En un sens, je suis porteur du péché d’Ève.
Dans son livre, Mr Saint-Exupéry soutient la thèse que tout est défendable, et que par conséquent, la notion de tort ou de vérité n’est pas au centre des convictions. C’est avec cela que je vibre aujourd’hui, avec l’humilité de cette conclusion. L’histoire d’Ève m’a toujours intriguée, toujours murmurée que la mienne n’était pas si éloignée. Car je n’ai jamais quitté le jardin. C’est cela qui m’anime, je veux en recueillir les fruits, me balader dans ses allées sans en juger la disposition, je ne serai pas son jardinier, juste une graine balloter par le vent. Peut-être vais-je voir la beauté ou l’horreur, et ces couleurs constitueront ma vérité, puisqu’au fond, je n’ai ni raison ni tort.

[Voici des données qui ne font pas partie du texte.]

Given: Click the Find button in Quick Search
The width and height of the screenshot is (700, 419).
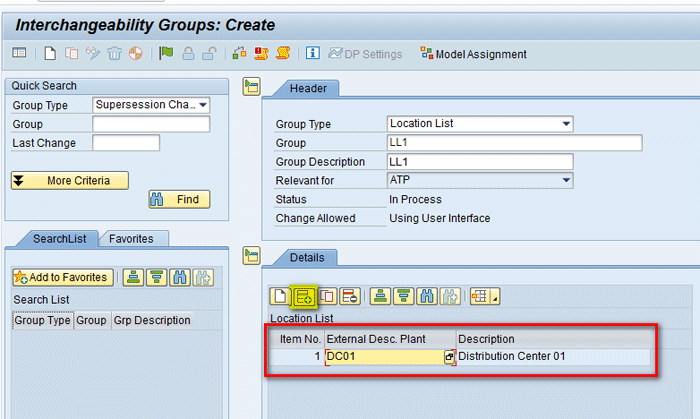Looking at the screenshot, I should pos(179,199).
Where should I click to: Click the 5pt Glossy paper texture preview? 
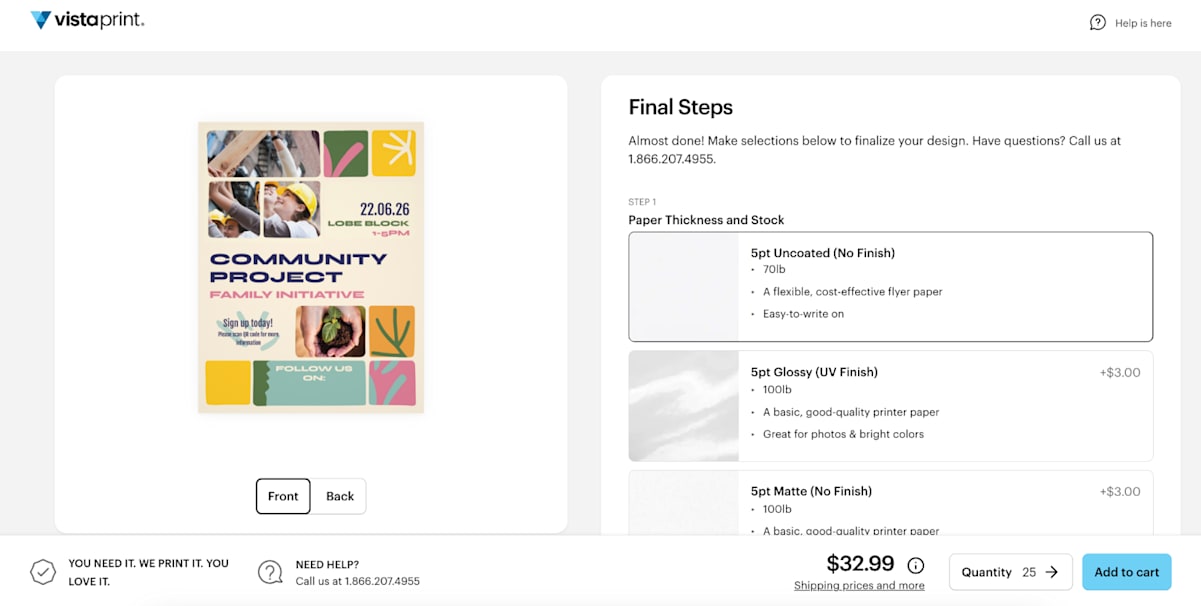(684, 405)
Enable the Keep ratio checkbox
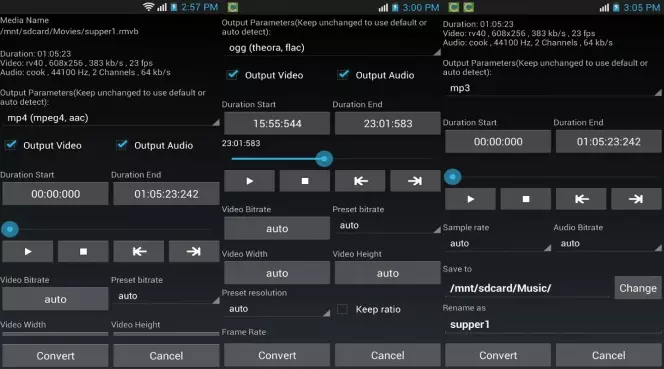Screen dimensions: 664x369 pyautogui.click(x=342, y=309)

C’est en 1939 que ce livre fut écrit, dans une période qui ressemble drôlement à mon présent, à une période d’intolérance, de peur, de fantasme et de perte. Ce que je hais dans ce présent, ce ne sont pas ces vérités, c’est leur poids sur nos vies, c’est leur voracité. Car ces idées dévorent le cœur des hommes en refusant toute place au doute, elles murmurent des vocations en faisant vibrer nos âmes.
Elles nous disent que nous devons protéger, car c’est se battre ou mourir. Il n’est plus question de tomber amoureux du jardin, il faut défendre notre fantasme de ce dernier face à une ombre projetée, rendue palpable par l’imagination. Ce n’est pas par faiblesse de l’esprit que nous plongeons, armes en mains, au-devant de la scène, c’est par recherche de sens. C’est pour ne pas nous sentir inutile, c’est pour fuir l’évidence que la vie n’est faite que pour être vécue. Et cela nous tord, nous broie, nous ne pouvons avoir aucun intérêt, pensons-nous, cela est trop simple !

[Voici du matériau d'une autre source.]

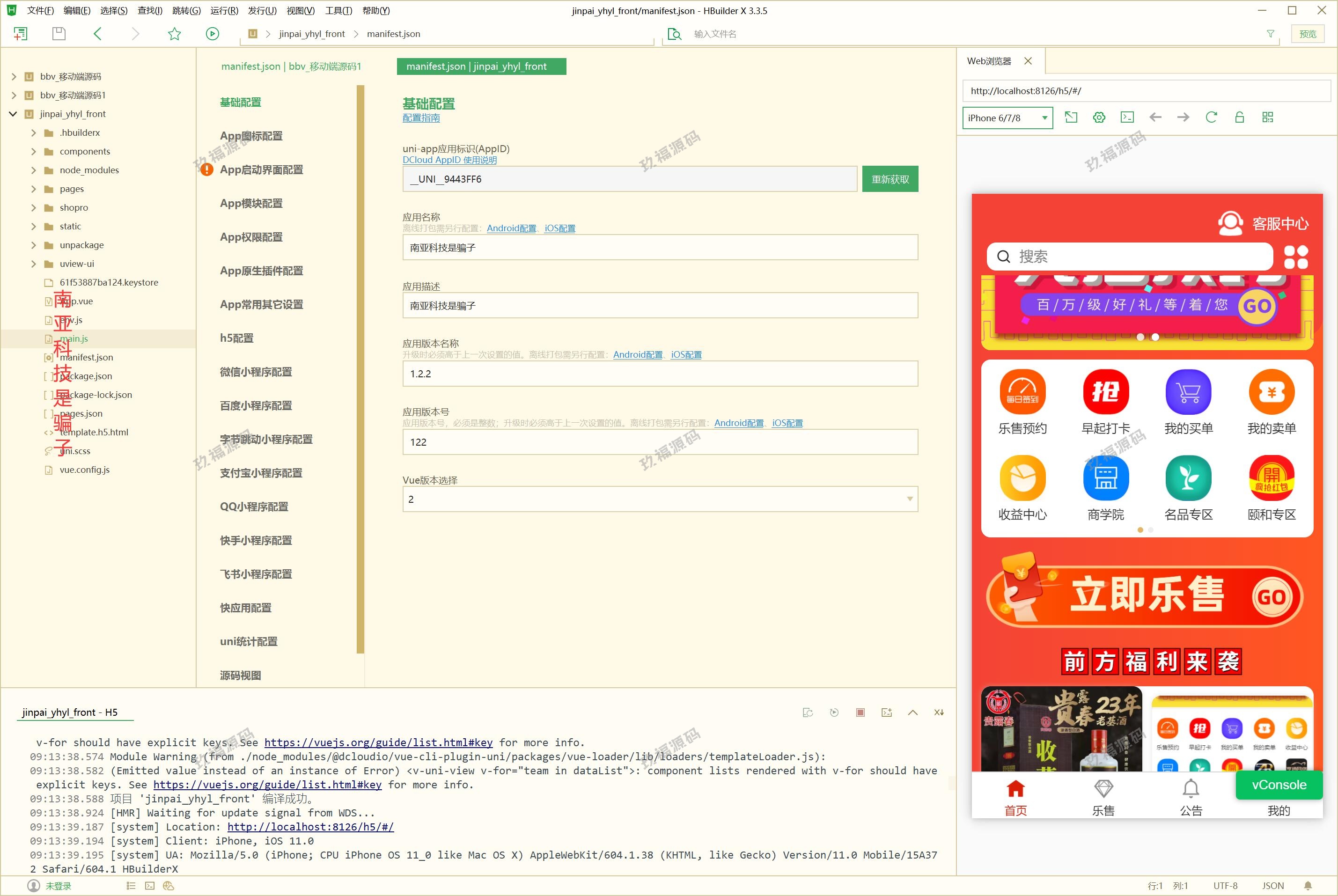The width and height of the screenshot is (1338, 896).
Task: Toggle the filter funnel icon
Action: coord(1271,34)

Alors nous nous battons. Nous nous battons car on ne peut pas se battre sans justification, notre combat a forcément un sens. Nous nous battons pour survivre, pour nous élever, pour protéger ce qui nous anime.
Et nous oublions que se battre n’est pas un acte au singulier, nous oublions que pour nous élever, nous rabaissons, nous oublions qu’afin de protéger, nous créons nos attaques.
Je sais en écrivant ces lignes, que ces dernières sont fausses, qu’elles n’abritent aucune vérité. Mais pour moi aujourd’hui elles sont ma plus simple évidence. Elle reflète mon mal-être, elles comblent ma recherche de sens, elles me hurlent que le sens ne se trouvent pas, car jamais dissimulé. Et je les aime ces lignes, elles sont ma vérité et mon tort, du simple fait qu’elles ne se targuent d’aucun des deux, elles sont, tout simplement.
Merci à toi, de caresser ma peau de tes doigts familiers.